THE EXERCISE:
Reproduce every one of the following lines without any changes.

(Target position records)
>>>

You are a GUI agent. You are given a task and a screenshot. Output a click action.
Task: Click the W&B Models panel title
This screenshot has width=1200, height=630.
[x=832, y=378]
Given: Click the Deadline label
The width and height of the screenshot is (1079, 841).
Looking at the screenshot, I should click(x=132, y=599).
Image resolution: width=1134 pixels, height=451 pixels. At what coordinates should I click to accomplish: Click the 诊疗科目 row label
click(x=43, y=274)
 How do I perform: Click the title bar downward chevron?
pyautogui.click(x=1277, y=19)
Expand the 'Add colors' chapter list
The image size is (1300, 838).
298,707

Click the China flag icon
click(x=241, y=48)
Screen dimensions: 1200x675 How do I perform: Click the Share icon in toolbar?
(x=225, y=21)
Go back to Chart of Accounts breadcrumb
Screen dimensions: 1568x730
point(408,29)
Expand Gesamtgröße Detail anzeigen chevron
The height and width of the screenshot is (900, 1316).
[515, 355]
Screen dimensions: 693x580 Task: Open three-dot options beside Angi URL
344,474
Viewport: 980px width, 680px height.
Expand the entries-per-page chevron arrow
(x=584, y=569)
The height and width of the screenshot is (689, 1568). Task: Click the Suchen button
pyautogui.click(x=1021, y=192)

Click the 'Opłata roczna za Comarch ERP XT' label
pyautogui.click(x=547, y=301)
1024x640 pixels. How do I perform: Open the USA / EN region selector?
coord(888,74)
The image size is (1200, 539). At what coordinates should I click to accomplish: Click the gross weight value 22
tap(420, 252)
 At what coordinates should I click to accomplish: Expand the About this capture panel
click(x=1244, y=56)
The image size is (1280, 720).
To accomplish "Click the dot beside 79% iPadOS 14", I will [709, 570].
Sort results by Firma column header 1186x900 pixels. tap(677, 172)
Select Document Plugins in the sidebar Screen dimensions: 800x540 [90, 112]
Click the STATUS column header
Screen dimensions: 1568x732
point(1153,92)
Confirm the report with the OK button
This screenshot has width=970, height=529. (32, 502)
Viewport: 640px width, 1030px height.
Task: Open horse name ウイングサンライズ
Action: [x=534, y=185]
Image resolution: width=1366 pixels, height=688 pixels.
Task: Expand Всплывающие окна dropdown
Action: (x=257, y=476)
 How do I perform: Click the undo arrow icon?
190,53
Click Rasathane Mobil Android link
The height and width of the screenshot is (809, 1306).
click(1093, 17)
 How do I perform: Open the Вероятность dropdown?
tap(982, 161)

<<<

OUTPUT FOR THIS EXERCISE:
You are a GUI agent. You are given a task and a screenshot. Output a click action.
Task: Click the W&B Models panel title
This screenshot has width=1200, height=630.
[x=832, y=378]
Given: Click the Deadline label
The width and height of the screenshot is (1079, 841).
Looking at the screenshot, I should click(x=132, y=599).
Image resolution: width=1134 pixels, height=451 pixels. At what coordinates should I click to accomplish: Click the 诊疗科目 row label
click(x=43, y=274)
 How do I perform: Click the title bar downward chevron?
pyautogui.click(x=1277, y=19)
Expand the 'Add colors' chapter list
The image size is (1300, 838).
298,707

Click the China flag icon
click(x=241, y=48)
Screen dimensions: 1200x675 How do I perform: Click the Share icon in toolbar?
(x=225, y=21)
Go back to Chart of Accounts breadcrumb
Screen dimensions: 1568x730
point(408,29)
Expand Gesamtgröße Detail anzeigen chevron
The height and width of the screenshot is (900, 1316).
[515, 355]
Screen dimensions: 693x580 Task: Open three-dot options beside Angi URL
344,474
Viewport: 980px width, 680px height.
Expand the entries-per-page chevron arrow
(x=584, y=569)
The height and width of the screenshot is (689, 1568). Task: Click the Suchen button
pyautogui.click(x=1021, y=192)

Click the 'Opłata roczna za Comarch ERP XT' label
pyautogui.click(x=547, y=301)
1024x640 pixels. How do I perform: Open the USA / EN region selector?
coord(888,74)
The image size is (1200, 539). At what coordinates should I click to accomplish: Click the gross weight value 22
tap(420, 252)
 At what coordinates should I click to accomplish: Expand the About this capture panel
click(x=1244, y=56)
The image size is (1280, 720).
To accomplish "Click the dot beside 79% iPadOS 14", I will [709, 570].
Sort results by Firma column header 1186x900 pixels. tap(677, 172)
Select Document Plugins in the sidebar Screen dimensions: 800x540 [90, 112]
Click the STATUS column header
Screen dimensions: 1568x732
point(1153,92)
Confirm the report with the OK button
This screenshot has width=970, height=529. (32, 502)
Viewport: 640px width, 1030px height.
Task: Open horse name ウイングサンライズ
Action: [x=534, y=185]
Image resolution: width=1366 pixels, height=688 pixels.
Task: Expand Всплывающие окна dropdown
Action: (x=257, y=476)
 How do I perform: Click the undo arrow icon?
190,53
Click Rasathane Mobil Android link
The height and width of the screenshot is (809, 1306).
click(1093, 17)
 How do I perform: Open the Вероятность dropdown?
tap(982, 161)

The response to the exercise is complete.